START Extracted information
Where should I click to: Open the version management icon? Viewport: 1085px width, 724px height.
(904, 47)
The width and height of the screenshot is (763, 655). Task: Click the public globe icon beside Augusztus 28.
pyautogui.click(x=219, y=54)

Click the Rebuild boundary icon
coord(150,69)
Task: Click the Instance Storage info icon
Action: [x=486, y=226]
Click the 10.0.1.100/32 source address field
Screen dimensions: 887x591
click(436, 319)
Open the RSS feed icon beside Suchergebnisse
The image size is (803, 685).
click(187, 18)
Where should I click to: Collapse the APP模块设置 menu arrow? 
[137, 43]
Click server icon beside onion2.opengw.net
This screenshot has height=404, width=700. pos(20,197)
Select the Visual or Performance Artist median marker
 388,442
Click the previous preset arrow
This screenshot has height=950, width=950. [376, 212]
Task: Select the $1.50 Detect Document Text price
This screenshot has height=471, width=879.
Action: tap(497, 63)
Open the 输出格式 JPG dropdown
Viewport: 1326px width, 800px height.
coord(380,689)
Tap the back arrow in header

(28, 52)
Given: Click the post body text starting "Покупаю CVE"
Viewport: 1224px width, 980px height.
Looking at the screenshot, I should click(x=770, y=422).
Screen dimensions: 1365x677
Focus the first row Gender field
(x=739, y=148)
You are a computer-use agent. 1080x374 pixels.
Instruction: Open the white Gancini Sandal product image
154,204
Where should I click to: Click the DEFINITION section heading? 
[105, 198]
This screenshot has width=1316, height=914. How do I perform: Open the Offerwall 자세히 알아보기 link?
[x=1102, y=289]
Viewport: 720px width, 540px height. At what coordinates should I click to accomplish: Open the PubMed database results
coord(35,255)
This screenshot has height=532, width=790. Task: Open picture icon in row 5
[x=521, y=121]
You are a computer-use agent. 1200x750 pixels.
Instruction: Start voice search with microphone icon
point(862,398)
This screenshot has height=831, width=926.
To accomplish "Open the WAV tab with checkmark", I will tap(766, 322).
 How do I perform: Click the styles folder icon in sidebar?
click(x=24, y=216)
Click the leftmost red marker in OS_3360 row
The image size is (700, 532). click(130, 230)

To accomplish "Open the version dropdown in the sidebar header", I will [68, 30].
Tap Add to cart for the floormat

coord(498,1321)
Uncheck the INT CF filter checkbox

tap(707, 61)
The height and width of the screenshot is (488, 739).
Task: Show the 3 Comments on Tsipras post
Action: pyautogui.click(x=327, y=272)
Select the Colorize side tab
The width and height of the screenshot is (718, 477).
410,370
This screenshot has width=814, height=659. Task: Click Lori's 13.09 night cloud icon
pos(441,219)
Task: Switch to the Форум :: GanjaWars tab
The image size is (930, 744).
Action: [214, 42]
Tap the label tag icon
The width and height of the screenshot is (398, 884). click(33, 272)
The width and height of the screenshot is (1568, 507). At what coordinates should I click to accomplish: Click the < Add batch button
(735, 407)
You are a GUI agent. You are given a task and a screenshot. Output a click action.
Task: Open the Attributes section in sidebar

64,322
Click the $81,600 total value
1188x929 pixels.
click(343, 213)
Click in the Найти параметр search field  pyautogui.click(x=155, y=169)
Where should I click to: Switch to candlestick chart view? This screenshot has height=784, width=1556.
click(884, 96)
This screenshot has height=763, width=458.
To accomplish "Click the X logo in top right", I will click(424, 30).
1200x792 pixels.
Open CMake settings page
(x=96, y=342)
END Extracted information
What is required: Which lines in the records above contain the string "agent"? Copy them.

Output for this task:
You are a computer-use agent. 1080x374 pixels.
You are a computer-use agent. 1200x750 pixels.
You are a GUI agent. You are given a task and a screenshot. Output a click action.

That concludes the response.